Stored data
|---|

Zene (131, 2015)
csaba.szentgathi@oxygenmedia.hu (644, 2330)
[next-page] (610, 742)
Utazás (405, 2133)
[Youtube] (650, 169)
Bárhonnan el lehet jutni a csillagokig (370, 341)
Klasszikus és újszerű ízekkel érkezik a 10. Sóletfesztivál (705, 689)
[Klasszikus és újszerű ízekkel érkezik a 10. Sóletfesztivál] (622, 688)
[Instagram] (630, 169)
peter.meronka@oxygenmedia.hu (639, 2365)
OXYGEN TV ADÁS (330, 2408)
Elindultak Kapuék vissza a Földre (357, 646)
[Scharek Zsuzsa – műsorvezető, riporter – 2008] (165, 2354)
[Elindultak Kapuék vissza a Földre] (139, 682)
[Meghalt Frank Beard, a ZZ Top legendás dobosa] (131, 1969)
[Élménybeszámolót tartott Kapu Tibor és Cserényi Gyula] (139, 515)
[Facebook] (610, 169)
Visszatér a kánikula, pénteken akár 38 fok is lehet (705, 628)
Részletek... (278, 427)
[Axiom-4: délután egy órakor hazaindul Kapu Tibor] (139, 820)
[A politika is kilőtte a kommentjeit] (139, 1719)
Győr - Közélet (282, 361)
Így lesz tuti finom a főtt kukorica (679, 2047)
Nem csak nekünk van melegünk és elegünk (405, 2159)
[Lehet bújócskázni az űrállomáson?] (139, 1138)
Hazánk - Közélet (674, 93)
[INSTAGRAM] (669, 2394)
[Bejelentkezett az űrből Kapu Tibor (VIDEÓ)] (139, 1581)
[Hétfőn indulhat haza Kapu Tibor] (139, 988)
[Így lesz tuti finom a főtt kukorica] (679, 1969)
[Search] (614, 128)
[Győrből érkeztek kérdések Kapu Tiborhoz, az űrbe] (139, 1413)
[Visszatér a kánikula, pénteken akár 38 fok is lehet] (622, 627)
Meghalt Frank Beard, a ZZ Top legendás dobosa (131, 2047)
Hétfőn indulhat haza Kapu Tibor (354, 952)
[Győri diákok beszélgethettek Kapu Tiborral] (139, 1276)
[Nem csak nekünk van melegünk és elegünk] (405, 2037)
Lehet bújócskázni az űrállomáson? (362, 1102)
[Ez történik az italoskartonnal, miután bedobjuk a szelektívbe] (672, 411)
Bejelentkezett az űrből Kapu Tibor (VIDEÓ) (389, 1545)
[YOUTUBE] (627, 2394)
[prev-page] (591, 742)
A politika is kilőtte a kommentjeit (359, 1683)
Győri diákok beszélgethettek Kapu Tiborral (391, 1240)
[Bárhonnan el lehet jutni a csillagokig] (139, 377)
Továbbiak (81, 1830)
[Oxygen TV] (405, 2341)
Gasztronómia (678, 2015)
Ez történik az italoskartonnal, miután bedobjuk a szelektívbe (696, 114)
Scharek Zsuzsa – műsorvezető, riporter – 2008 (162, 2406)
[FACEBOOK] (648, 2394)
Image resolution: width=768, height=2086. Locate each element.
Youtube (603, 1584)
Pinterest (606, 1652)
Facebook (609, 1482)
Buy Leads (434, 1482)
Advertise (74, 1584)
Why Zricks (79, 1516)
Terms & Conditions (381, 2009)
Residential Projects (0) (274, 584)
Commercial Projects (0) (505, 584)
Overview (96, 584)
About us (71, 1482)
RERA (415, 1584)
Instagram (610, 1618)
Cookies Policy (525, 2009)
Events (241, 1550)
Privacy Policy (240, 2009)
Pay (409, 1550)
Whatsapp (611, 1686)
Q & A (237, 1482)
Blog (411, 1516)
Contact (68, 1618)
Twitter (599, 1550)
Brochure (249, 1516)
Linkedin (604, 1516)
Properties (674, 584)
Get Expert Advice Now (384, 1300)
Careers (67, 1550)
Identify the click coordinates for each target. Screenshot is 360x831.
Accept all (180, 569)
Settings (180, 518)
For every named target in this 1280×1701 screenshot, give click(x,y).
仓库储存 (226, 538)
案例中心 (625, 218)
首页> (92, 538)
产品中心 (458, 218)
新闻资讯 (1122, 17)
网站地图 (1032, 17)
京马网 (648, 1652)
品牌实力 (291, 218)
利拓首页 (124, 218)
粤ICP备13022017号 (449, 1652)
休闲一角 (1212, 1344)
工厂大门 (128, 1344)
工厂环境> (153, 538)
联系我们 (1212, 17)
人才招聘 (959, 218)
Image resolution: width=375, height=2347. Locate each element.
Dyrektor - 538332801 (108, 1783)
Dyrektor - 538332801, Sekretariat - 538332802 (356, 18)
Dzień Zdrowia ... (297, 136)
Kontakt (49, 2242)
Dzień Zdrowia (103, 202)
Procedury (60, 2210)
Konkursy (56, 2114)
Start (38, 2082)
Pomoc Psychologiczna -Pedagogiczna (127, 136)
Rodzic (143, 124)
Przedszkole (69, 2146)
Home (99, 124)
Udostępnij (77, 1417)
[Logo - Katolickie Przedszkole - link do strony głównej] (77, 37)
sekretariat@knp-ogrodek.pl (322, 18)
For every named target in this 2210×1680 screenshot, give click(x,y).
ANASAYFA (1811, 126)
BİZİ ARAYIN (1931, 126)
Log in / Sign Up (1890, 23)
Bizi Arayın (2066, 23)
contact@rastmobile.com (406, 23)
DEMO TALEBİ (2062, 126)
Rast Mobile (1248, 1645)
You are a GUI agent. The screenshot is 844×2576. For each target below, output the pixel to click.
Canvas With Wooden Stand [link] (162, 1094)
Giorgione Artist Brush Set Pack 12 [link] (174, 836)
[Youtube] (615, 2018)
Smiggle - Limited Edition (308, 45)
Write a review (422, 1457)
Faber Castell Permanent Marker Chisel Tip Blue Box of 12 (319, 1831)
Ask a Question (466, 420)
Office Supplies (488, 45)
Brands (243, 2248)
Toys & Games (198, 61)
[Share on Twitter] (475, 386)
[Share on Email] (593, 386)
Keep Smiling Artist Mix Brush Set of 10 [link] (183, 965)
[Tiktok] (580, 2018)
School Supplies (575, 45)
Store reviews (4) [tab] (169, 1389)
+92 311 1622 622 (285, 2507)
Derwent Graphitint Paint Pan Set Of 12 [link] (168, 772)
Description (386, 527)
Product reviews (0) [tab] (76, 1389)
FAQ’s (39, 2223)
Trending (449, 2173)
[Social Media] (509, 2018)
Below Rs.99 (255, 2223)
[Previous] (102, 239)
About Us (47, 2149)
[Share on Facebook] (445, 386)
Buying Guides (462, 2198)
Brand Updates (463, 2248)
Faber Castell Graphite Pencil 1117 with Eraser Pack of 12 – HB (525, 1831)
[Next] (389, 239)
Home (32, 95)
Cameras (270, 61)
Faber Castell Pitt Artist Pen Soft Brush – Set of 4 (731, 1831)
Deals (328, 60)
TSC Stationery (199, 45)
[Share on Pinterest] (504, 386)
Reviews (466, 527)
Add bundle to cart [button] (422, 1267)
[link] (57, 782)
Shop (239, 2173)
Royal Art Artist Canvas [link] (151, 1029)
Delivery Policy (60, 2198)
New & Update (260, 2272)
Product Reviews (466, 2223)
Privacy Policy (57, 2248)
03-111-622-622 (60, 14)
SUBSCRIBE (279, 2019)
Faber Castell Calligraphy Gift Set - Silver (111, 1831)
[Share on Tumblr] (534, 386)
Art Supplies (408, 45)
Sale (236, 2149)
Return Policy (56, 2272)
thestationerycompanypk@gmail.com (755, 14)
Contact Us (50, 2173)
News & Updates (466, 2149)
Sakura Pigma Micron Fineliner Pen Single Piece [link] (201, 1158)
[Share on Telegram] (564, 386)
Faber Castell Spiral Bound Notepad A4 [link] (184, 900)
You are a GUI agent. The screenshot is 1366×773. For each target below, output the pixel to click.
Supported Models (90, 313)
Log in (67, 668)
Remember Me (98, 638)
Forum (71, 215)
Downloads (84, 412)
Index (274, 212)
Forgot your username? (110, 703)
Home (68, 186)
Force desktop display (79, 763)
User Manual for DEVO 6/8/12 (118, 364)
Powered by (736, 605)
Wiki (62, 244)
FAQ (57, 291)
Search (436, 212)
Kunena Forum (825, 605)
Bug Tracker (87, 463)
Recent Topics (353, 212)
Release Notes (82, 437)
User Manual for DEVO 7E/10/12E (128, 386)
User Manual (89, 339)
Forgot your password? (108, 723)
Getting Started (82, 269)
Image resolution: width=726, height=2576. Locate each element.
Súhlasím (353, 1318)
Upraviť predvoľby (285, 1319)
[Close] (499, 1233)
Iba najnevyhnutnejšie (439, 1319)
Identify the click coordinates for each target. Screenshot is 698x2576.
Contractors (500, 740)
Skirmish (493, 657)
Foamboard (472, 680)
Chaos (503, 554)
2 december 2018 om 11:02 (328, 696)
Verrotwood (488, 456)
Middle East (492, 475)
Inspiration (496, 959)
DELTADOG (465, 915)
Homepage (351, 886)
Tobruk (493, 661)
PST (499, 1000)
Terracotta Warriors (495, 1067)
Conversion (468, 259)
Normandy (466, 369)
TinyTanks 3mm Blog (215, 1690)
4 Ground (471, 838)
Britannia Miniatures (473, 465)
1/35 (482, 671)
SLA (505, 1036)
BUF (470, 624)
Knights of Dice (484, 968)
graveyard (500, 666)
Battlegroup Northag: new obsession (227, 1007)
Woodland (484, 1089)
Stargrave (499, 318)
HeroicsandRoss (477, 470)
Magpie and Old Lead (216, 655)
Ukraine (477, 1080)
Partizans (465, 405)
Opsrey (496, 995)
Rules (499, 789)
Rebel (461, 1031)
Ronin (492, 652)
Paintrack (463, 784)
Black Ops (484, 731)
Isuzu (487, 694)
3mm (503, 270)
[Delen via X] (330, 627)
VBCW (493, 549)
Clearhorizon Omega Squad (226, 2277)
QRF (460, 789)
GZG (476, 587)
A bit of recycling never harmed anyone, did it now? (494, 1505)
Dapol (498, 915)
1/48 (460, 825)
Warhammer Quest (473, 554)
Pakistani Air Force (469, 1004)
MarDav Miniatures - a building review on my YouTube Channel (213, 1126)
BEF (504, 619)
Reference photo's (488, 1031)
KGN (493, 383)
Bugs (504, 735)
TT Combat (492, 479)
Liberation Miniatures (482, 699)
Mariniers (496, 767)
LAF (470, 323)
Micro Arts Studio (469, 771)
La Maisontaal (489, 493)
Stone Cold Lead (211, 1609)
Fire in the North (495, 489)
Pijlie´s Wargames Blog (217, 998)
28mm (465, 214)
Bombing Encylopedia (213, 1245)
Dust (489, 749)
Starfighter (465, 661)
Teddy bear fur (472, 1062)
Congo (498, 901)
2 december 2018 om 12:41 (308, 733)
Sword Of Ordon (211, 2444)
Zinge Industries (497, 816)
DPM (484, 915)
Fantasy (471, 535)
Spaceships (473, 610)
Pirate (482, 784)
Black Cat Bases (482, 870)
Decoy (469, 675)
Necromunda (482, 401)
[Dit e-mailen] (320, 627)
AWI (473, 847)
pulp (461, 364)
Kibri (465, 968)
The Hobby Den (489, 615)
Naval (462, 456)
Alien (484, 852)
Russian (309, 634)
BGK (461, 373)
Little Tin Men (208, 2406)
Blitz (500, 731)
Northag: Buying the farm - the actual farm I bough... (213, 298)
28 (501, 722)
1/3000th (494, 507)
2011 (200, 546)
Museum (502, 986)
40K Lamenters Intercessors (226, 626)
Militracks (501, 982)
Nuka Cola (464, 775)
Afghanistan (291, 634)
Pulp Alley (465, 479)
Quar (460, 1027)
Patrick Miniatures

|---|

> [WORK TASK]: Looking at the data above, write out exactly the lines that start at the one containing "1/48 (460, 825)" and end at the one containing "Starfighter (465, 661)"; include both and nothing beyond.

> [ANSWER SPACE]:
1/48 (460, 825)
Warhammer Quest (473, 554)
Pakistani Air Force (469, 1004)
MarDav Miniatures - a building review on my YouTube Channel (213, 1126)
BEF (504, 619)
Reference photo's (488, 1031)
KGN (493, 383)
Bugs (504, 735)
TT Combat (492, 479)
Liberation Miniatures (482, 699)
Mariniers (496, 767)
LAF (470, 323)
Micro Arts Studio (469, 771)
La Maisontaal (489, 493)
Stone Cold Lead (211, 1609)
Fire in the North (495, 489)
Pijlie´s Wargames Blog (217, 998)
28mm (465, 214)
Bombing Encylopedia (213, 1245)
Dust (489, 749)
Starfighter (465, 661)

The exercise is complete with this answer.